(Exercise description):
Reproduce every line of the records below word for word, leaving out the pictures.

(Given records):
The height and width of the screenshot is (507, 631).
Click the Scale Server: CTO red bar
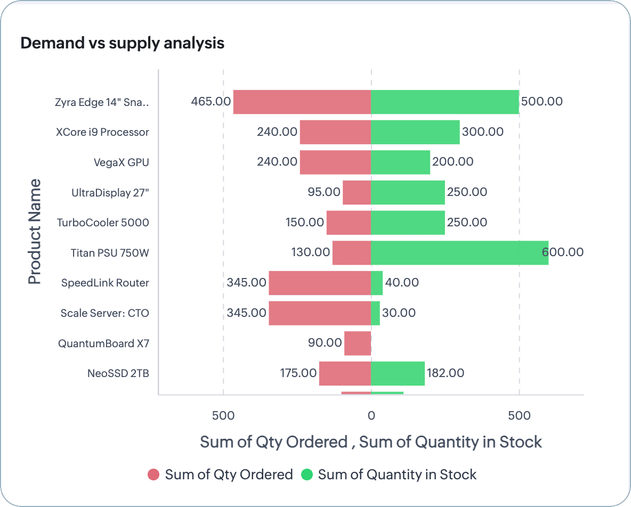coord(319,313)
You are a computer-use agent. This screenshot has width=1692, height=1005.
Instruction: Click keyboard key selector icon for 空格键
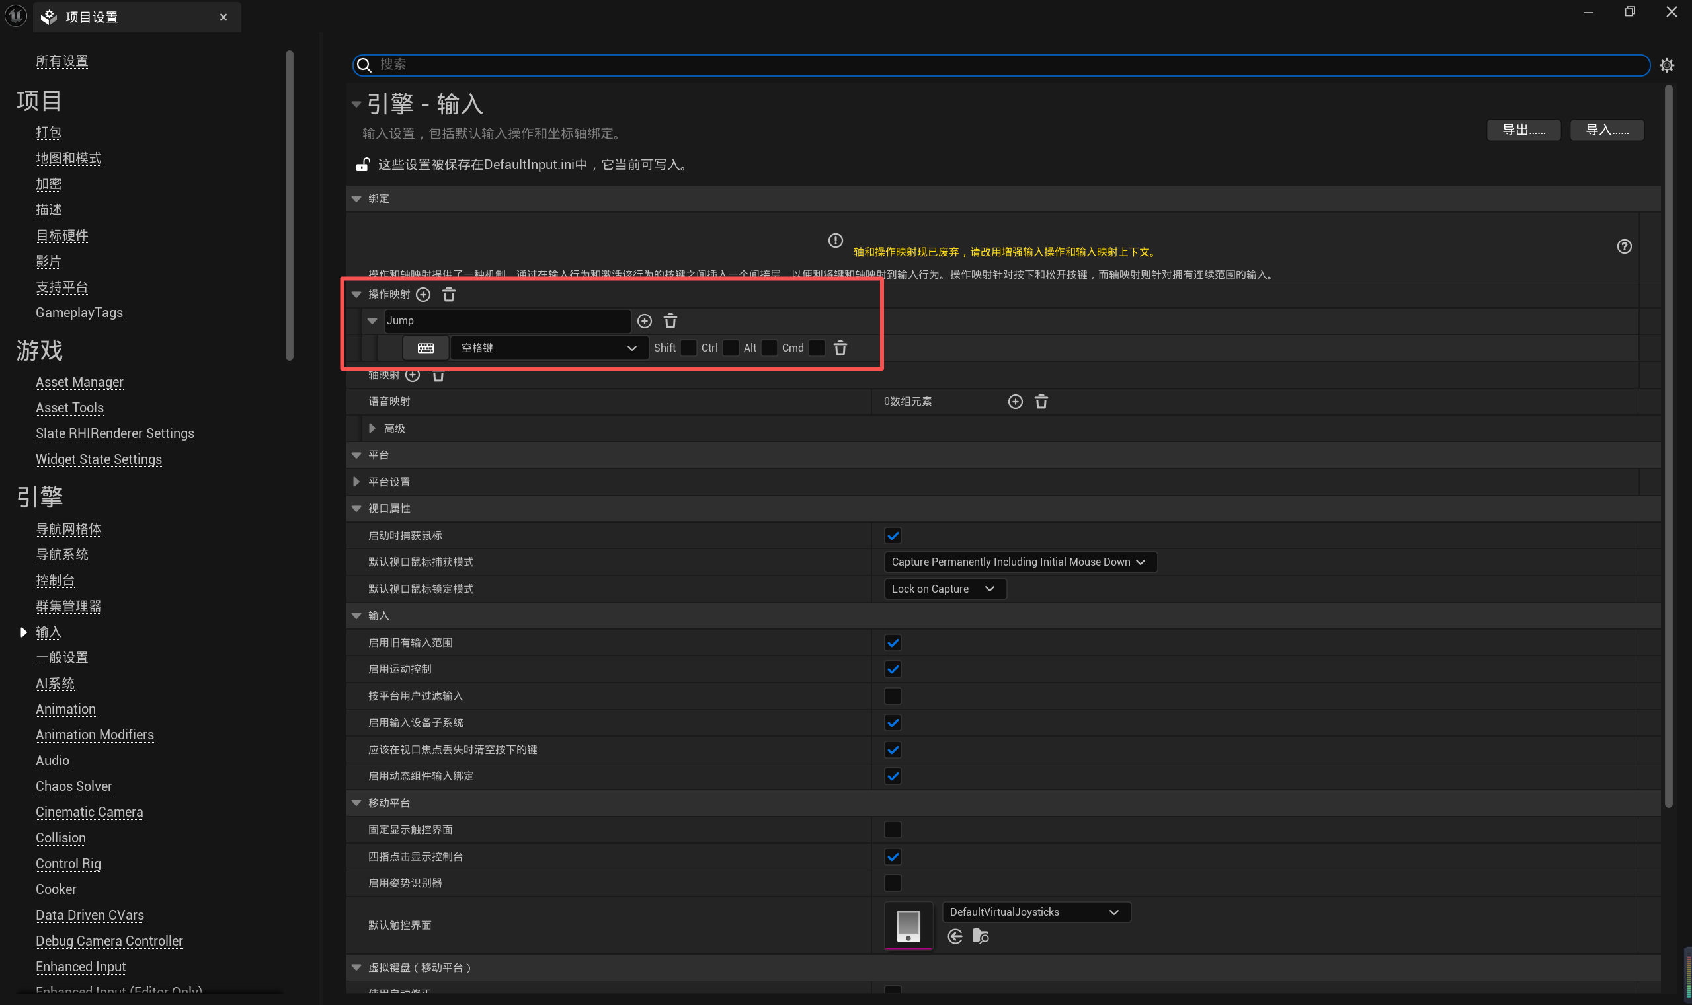(426, 348)
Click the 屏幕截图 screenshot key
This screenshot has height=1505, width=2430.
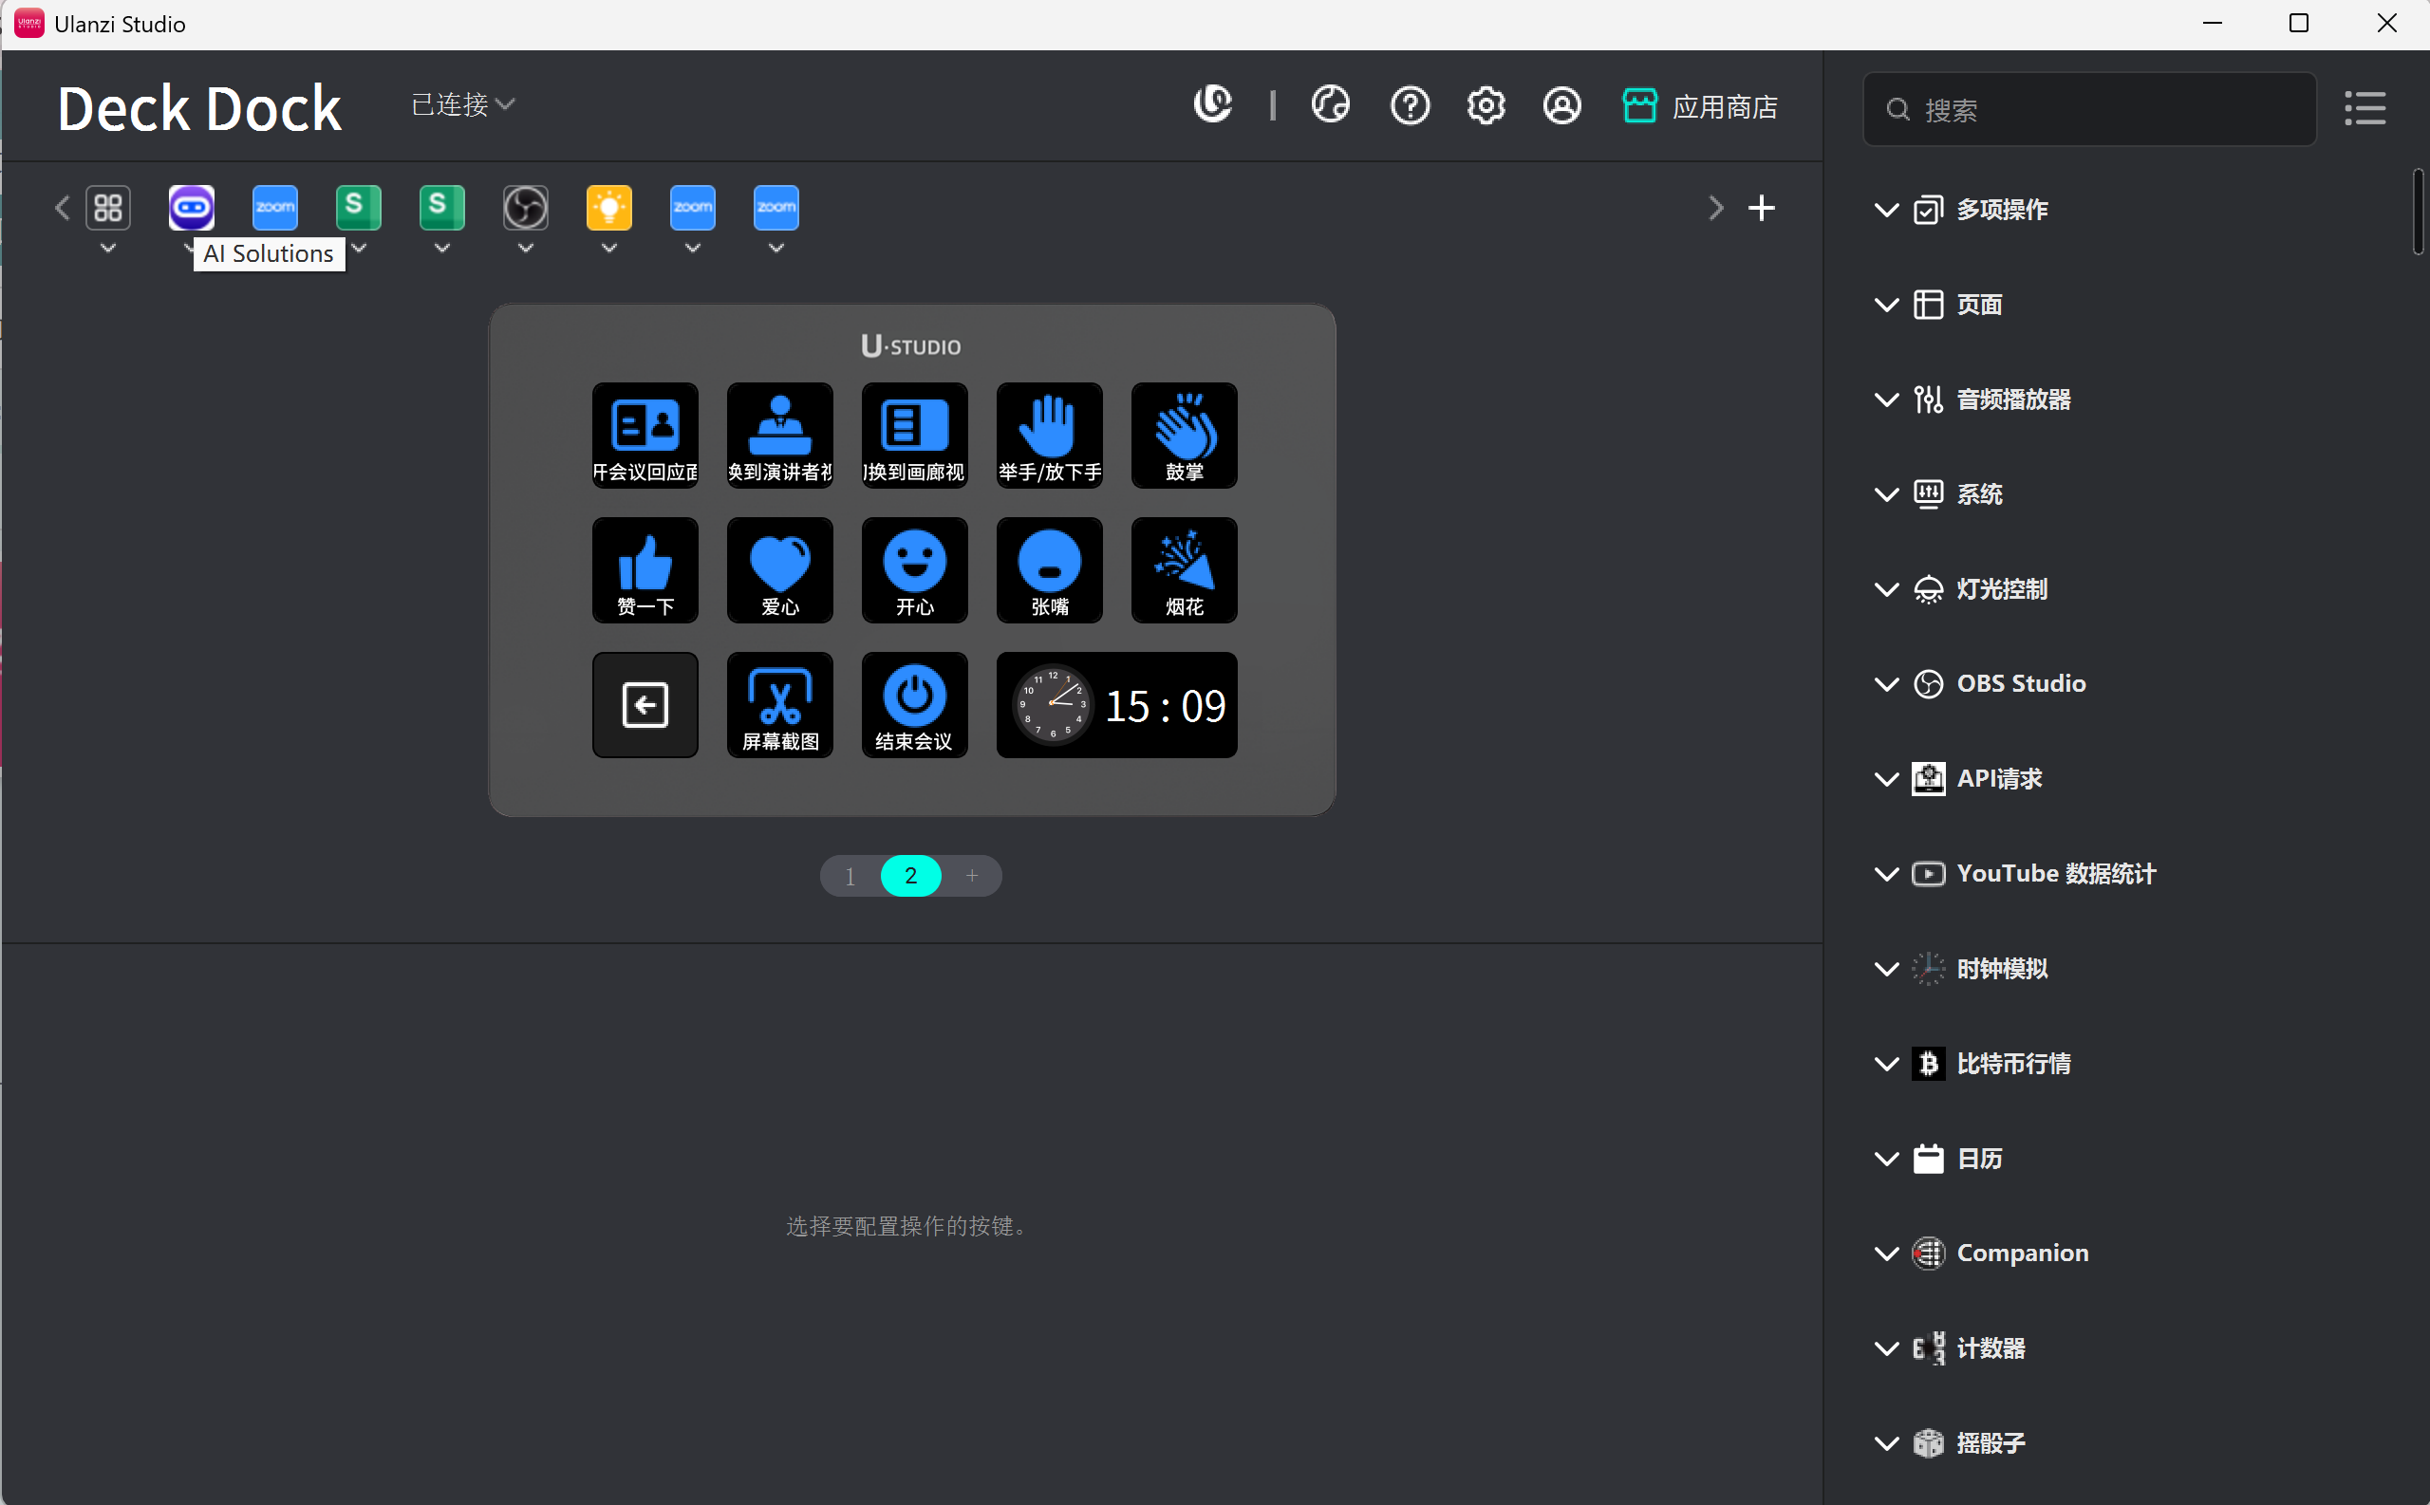tap(779, 705)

(Complete response):
The height and width of the screenshot is (507, 631).
Click the Scale Server: CTO red bar
coord(319,313)
You are a computer-use agent. This screenshot has width=1692, height=1005.
Instruction: Click keyboard key selector icon for 空格键
(426, 348)
Click the 屏幕截图 screenshot key
This screenshot has height=1505, width=2430.
tap(779, 705)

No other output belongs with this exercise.